Problem details:
Print out the entries from the line containing "This screenshot has height=840, width=1404." through the last line, exactly, and print nothing else. Pictures are not copied.

Data records:

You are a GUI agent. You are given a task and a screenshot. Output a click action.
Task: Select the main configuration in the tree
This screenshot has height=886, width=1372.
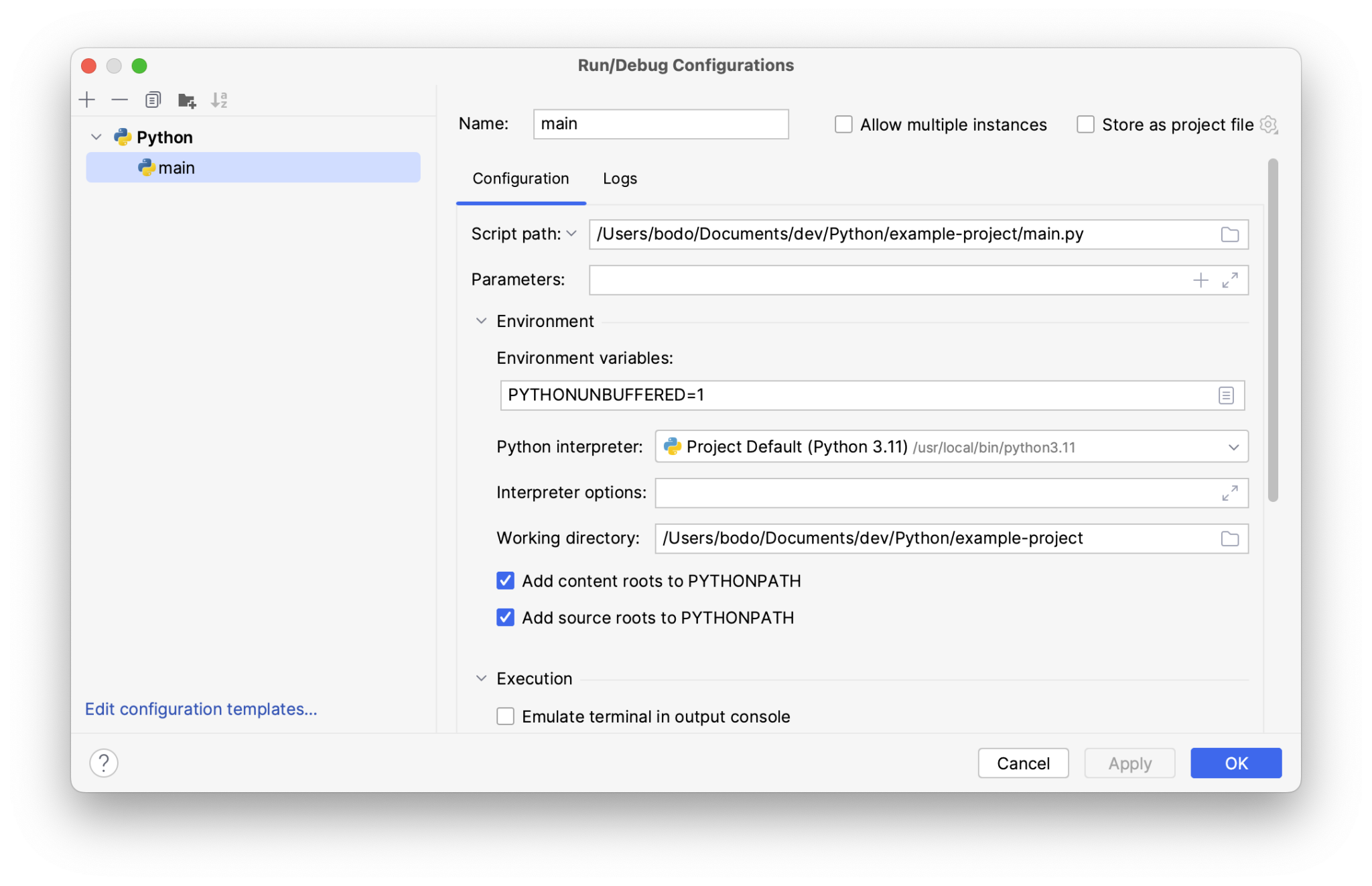pos(176,167)
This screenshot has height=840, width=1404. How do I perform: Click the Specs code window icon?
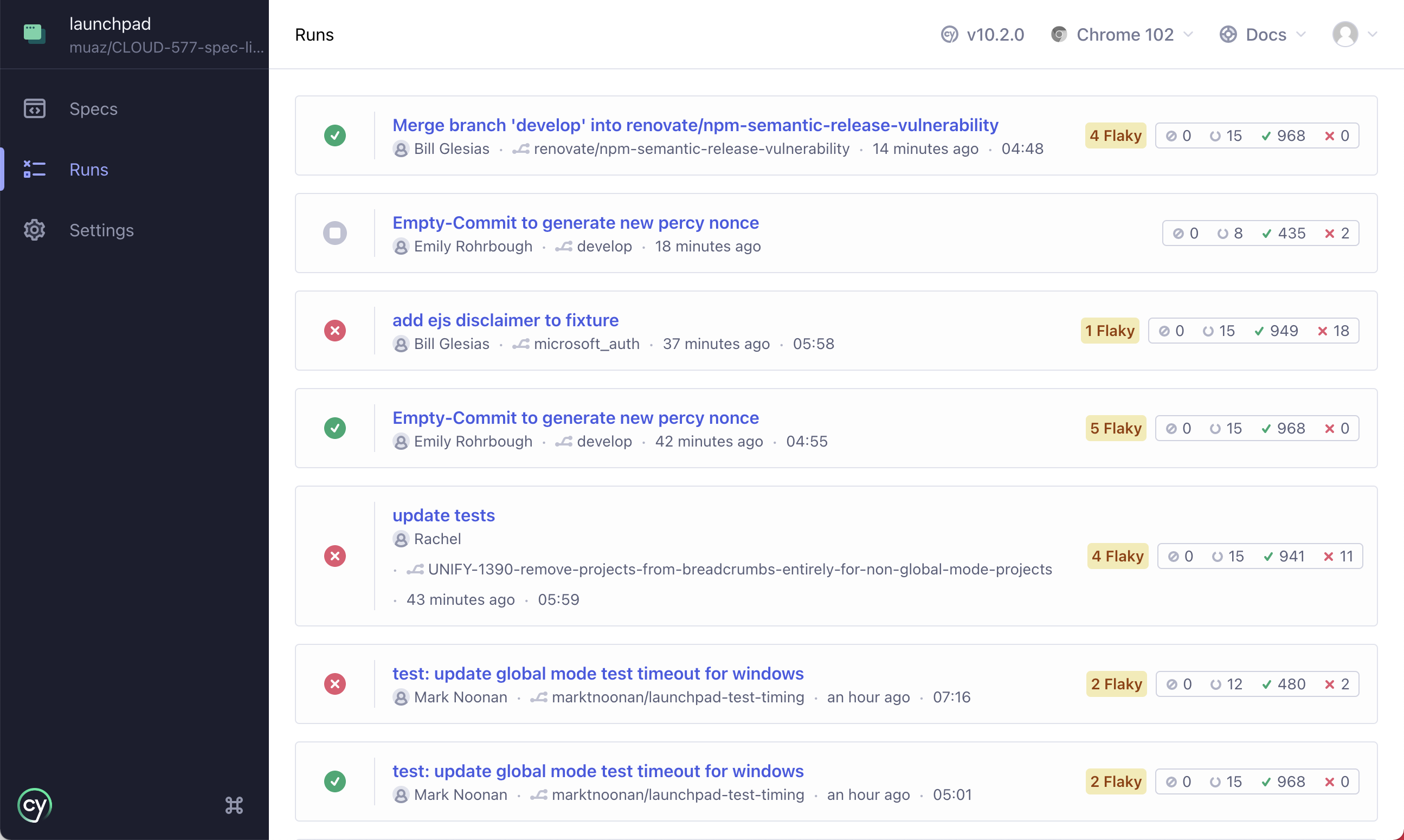click(35, 108)
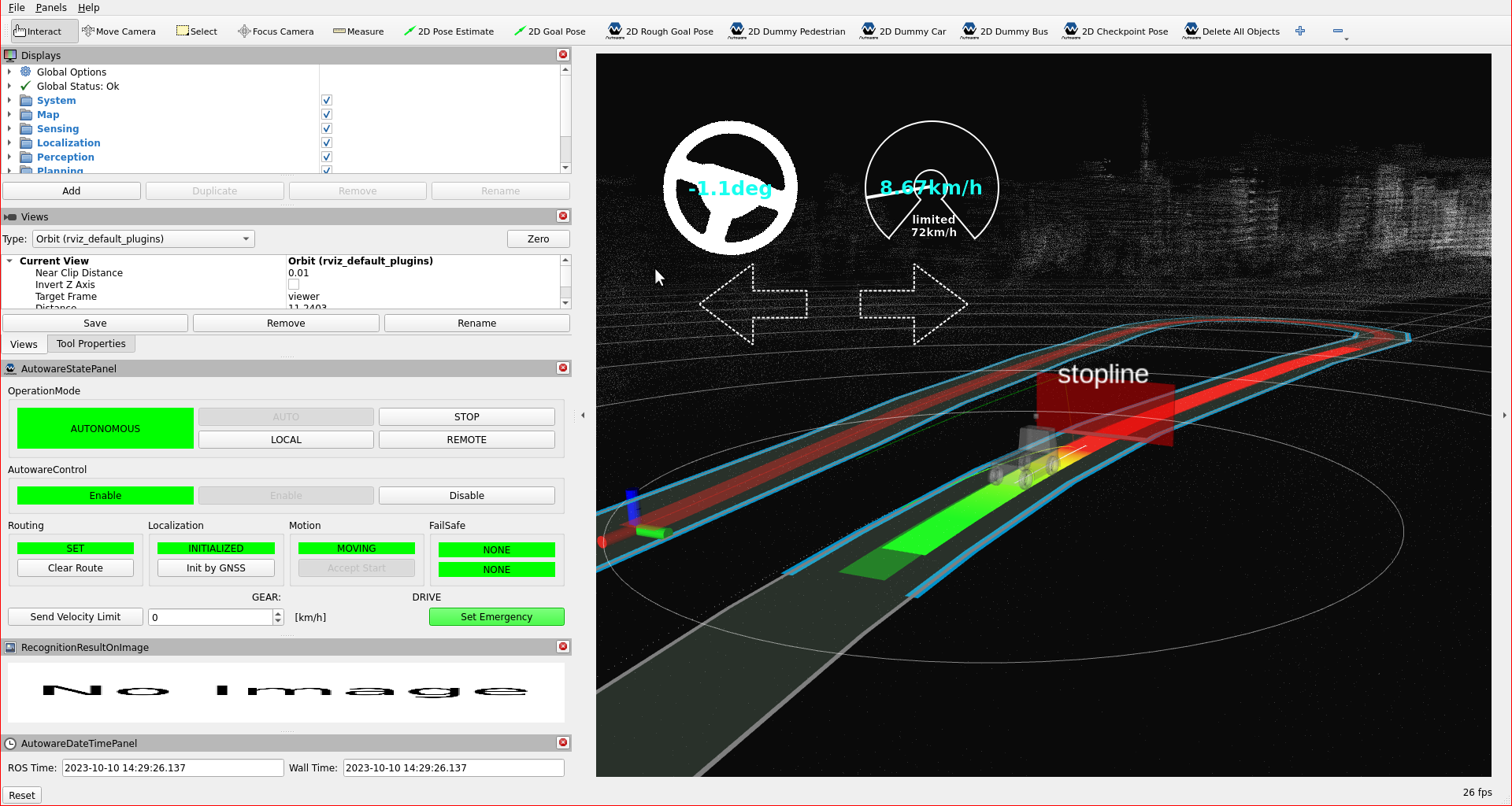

Result:
This screenshot has height=840, width=1404. How do I perform: Click the Specs code window icon?
click(35, 108)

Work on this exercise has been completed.